Copy each of the records below word for word, with every line kept unchanged.

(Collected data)
^^^^^^^^

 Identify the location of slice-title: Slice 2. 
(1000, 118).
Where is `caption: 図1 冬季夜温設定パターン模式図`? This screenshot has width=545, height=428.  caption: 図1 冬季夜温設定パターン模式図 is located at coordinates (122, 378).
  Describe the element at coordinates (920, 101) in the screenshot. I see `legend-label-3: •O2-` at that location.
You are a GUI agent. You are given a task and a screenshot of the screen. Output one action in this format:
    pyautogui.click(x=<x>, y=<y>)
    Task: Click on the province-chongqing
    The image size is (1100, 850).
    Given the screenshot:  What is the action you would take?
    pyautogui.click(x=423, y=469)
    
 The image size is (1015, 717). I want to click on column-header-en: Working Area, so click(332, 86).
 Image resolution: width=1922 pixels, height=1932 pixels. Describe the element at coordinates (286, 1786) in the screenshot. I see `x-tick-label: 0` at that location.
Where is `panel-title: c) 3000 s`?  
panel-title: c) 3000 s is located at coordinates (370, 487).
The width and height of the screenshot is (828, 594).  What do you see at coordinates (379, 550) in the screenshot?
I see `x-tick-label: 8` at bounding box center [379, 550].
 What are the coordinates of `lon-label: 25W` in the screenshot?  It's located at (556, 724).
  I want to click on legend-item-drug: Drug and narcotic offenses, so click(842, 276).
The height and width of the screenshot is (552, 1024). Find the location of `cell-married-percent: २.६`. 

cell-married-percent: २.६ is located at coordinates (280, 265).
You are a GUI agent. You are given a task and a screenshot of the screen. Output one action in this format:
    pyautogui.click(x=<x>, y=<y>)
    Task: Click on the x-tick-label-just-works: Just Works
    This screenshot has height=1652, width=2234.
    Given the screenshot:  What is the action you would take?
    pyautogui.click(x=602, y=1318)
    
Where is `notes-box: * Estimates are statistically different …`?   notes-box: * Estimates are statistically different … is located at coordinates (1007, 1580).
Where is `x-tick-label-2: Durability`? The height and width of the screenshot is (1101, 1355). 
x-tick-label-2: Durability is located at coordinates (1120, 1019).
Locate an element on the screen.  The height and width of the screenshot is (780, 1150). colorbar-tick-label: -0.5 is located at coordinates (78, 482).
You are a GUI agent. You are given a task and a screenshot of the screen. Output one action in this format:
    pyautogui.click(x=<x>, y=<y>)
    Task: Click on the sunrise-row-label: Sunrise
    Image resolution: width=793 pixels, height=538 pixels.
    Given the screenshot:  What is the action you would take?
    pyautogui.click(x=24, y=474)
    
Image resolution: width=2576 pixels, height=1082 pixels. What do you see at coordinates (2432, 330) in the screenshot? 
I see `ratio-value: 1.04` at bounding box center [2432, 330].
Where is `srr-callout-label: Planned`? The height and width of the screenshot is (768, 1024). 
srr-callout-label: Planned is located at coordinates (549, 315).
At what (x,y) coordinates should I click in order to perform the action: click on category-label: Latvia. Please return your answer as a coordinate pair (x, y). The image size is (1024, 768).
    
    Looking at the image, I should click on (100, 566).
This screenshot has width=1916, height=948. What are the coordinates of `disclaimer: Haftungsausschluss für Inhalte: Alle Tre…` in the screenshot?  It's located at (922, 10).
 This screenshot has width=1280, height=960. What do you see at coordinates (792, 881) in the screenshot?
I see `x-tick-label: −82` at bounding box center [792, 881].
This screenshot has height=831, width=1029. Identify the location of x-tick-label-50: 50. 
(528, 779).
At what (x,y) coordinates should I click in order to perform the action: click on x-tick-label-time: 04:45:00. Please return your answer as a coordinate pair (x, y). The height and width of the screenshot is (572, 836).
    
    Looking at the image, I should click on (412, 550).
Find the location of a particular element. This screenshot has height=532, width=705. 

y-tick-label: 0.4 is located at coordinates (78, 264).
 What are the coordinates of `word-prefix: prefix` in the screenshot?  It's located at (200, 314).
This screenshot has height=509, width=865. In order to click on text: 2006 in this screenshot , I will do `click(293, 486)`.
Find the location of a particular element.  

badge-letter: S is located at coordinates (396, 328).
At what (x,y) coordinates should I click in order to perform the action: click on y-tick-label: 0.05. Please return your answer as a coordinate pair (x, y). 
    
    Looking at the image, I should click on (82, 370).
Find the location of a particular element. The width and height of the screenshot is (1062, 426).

^^^^^^^^

» **Task output**:
 Identify the location of slice-title: Slice 2. 
(1000, 118).
Where is `caption: 図1 冬季夜温設定パターン模式図`? This screenshot has width=545, height=428.  caption: 図1 冬季夜温設定パターン模式図 is located at coordinates (122, 378).
  Describe the element at coordinates (920, 101) in the screenshot. I see `legend-label-3: •O2-` at that location.
You are a GUI agent. You are given a task and a screenshot of the screen. Output one action in this format:
    pyautogui.click(x=<x>, y=<y>)
    Task: Click on the province-chongqing
    The image size is (1100, 850).
    Given the screenshot:  What is the action you would take?
    pyautogui.click(x=423, y=469)
    
 The image size is (1015, 717). I want to click on column-header-en: Working Area, so click(332, 86).
 Image resolution: width=1922 pixels, height=1932 pixels. Describe the element at coordinates (286, 1786) in the screenshot. I see `x-tick-label: 0` at that location.
Where is `panel-title: c) 3000 s`?  
panel-title: c) 3000 s is located at coordinates (370, 487).
The width and height of the screenshot is (828, 594).  What do you see at coordinates (379, 550) in the screenshot?
I see `x-tick-label: 8` at bounding box center [379, 550].
 What are the coordinates of `lon-label: 25W` in the screenshot?  It's located at (556, 724).
  I want to click on legend-item-drug: Drug and narcotic offenses, so click(842, 276).
The height and width of the screenshot is (552, 1024). Find the location of `cell-married-percent: २.६`. 

cell-married-percent: २.६ is located at coordinates (280, 265).
You are a GUI agent. You are given a task and a screenshot of the screen. Output one action in this format:
    pyautogui.click(x=<x>, y=<y>)
    Task: Click on the x-tick-label-just-works: Just Works
    This screenshot has height=1652, width=2234.
    Given the screenshot:  What is the action you would take?
    pyautogui.click(x=602, y=1318)
    
Where is `notes-box: * Estimates are statistically different …`?   notes-box: * Estimates are statistically different … is located at coordinates (1007, 1580).
Where is `x-tick-label-2: Durability`? The height and width of the screenshot is (1101, 1355). 
x-tick-label-2: Durability is located at coordinates (1120, 1019).
Locate an element on the screen.  The height and width of the screenshot is (780, 1150). colorbar-tick-label: -0.5 is located at coordinates (78, 482).
You are a GUI agent. You are given a task and a screenshot of the screen. Output one action in this format:
    pyautogui.click(x=<x>, y=<y>)
    Task: Click on the sunrise-row-label: Sunrise
    Image resolution: width=793 pixels, height=538 pixels.
    Given the screenshot:  What is the action you would take?
    pyautogui.click(x=24, y=474)
    
Image resolution: width=2576 pixels, height=1082 pixels. What do you see at coordinates (2432, 330) in the screenshot? 
I see `ratio-value: 1.04` at bounding box center [2432, 330].
Where is `srr-callout-label: Planned`? The height and width of the screenshot is (768, 1024). 
srr-callout-label: Planned is located at coordinates (549, 315).
At what (x,y) coordinates should I click in order to perform the action: click on category-label: Latvia. Please return your answer as a coordinate pair (x, y). The image size is (1024, 768).
    
    Looking at the image, I should click on (100, 566).
This screenshot has width=1916, height=948. What are the coordinates of `disclaimer: Haftungsausschluss für Inhalte: Alle Tre…` in the screenshot?  It's located at (922, 10).
 This screenshot has width=1280, height=960. What do you see at coordinates (792, 881) in the screenshot?
I see `x-tick-label: −82` at bounding box center [792, 881].
This screenshot has height=831, width=1029. Identify the location of x-tick-label-50: 50. 
(528, 779).
At what (x,y) coordinates should I click in order to perform the action: click on x-tick-label-time: 04:45:00. Please return your answer as a coordinate pair (x, y). The height and width of the screenshot is (572, 836).
    
    Looking at the image, I should click on (412, 550).
Find the location of a particular element. This screenshot has height=532, width=705. 

y-tick-label: 0.4 is located at coordinates (78, 264).
 What are the coordinates of `word-prefix: prefix` in the screenshot?  It's located at (200, 314).
This screenshot has height=509, width=865. In order to click on text: 2006 in this screenshot , I will do `click(293, 486)`.
Find the location of a particular element.  

badge-letter: S is located at coordinates (396, 328).
At what (x,y) coordinates should I click in order to perform the action: click on y-tick-label: 0.05. Please return your answer as a coordinate pair (x, y). 
    
    Looking at the image, I should click on (82, 370).
Find the location of a particular element. The width and height of the screenshot is (1062, 426).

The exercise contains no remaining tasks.